It also looks like I'm stuck waiting until Monday to hear back from the vet so as long as this is working and his potty methods are okay then I'm praying everything works out. I called more times than I can count so I don't know if they closed early or simply chose not to check their messages and answer phones today, but I'm stuck because nobody at my two emergency clinics specialize in hedgehogs/small exotics that's there on a daily basis. I also know that I risk it costing more than I can afford. I just pawned a few things so that I could have some extra back up money so at least that is a plus. If he gets worse and I have to rush him out, even with a lengthy car ride, then I will but I don't want to stress him too much either so I'm playing everything by ear so to speak. Any thoughts? I appreciate everybody's help and will keep you posted.


----------



## peace.love.meeko (Aug 21, 2012)

I meant to write this but couldn't edit, just didn't think it sounded right because I know he needs to go ASAP I just also want to make sure he gets the best care...

If he gets worse and I have to rush him out, then I definitely will but I don't want to stress him too much either so I'm playing everything by ear so to speak. It would be a lengthy car ride and there's no guarantee of someone who specializes being available to come in when I go (I know, my pet ER's aren't fantastic for exotics  ) Any thoughts? I appreciate everybody's help and will keep you posted.


----------



## nikki (Aug 28, 2008)

Its one hour per full CC...so if its just 0.5 CC, that's 1/2 a cc so half an hour. To be enough for 5 hours it needs to be 5 CC.


----------



## ceopet (Sep 20, 2013)

Since you are getting food in him, I'd still leave him kibble and see if he starts eating on his own, just in case. Once hedgies loose their apitite it can be hard to get them eating again but from what I understand once you can get food into them it brings their appitite back. If the vet at the ER isn't good with Hedgies it's probably not worth going unless it's a dire emeergency. Call your vet on monday FIRST THING and explain it's kind of an emergency now and they should squeeze you in somewhere.
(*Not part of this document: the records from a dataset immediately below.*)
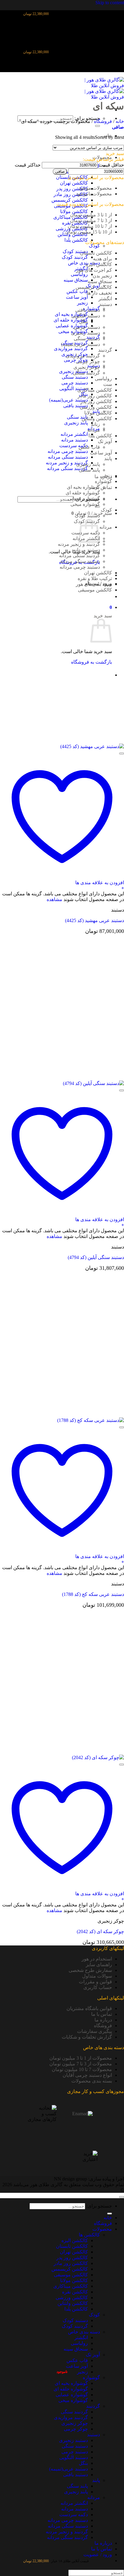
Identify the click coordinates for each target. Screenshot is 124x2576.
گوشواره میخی (85, 504)
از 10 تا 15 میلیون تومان (88, 231)
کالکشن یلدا (76, 240)
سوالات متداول (97, 1976)
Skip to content (109, 2)
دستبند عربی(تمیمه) (68, 399)
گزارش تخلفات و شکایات (87, 2037)
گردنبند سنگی (86, 372)
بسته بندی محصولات (91, 2080)
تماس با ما (101, 487)
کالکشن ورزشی (96, 407)
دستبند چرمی (74, 382)
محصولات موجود (95, 188)
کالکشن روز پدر (72, 188)
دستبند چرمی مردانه (68, 451)
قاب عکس (77, 291)
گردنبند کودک (75, 257)
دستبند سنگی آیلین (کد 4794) (96, 1257)
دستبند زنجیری (85, 332)
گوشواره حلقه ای (71, 319)
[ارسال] (97, 126)
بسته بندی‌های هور (94, 584)
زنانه (95, 424)
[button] (111, 607)
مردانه (93, 429)
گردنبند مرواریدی (71, 348)
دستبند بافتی (75, 405)
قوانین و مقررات (95, 1981)
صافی (60, 171)
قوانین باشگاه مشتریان (89, 2008)
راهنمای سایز (99, 1964)
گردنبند (105, 350)
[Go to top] (121, 2197)
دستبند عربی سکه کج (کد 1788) (93, 1594)
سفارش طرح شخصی (90, 1970)
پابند (108, 458)
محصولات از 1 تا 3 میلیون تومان (80, 2058)
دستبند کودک (75, 251)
I know my vet will even if I call just before they are closing. Most vets that see exotics know that many of them can go downhill fast.


----------



## peace.love.meeko (Aug 21, 2012)

Thanks nikki, that makes more sense. Sadly there are a few threads that say to do it the way I first said which is why I got confused. 
Thanks ceopet, I did leave some kibble in his bin. Still hasn't touched it, but at least it is there for if he decides to. I agree, I don't want to take him unless it's a dire emergency to the ER. I will call first thing tomorrow. 
He seemed to perk up a bit once he got some food in him, plus I think the pedialyte is helping. How long should it take for him to start pooping again? It's only been a day so far. He had just stopped pooping before I started all this but I think it was just from the lack of food.


----------



## nikki (Aug 28, 2008)

No problem! I understand it can be confusing, its good he didn't push you away the second time you fed him, hopefully he'll take the food better as he gets used to it.


----------



## sweetergrrrl (May 5, 2009)

I'm no help in these situations, but I just wanted to let you know my herd and I are rooting for you too. Lots of happy thoughts are being sent your way.


----------



## peace.love.meeko (Aug 21, 2012)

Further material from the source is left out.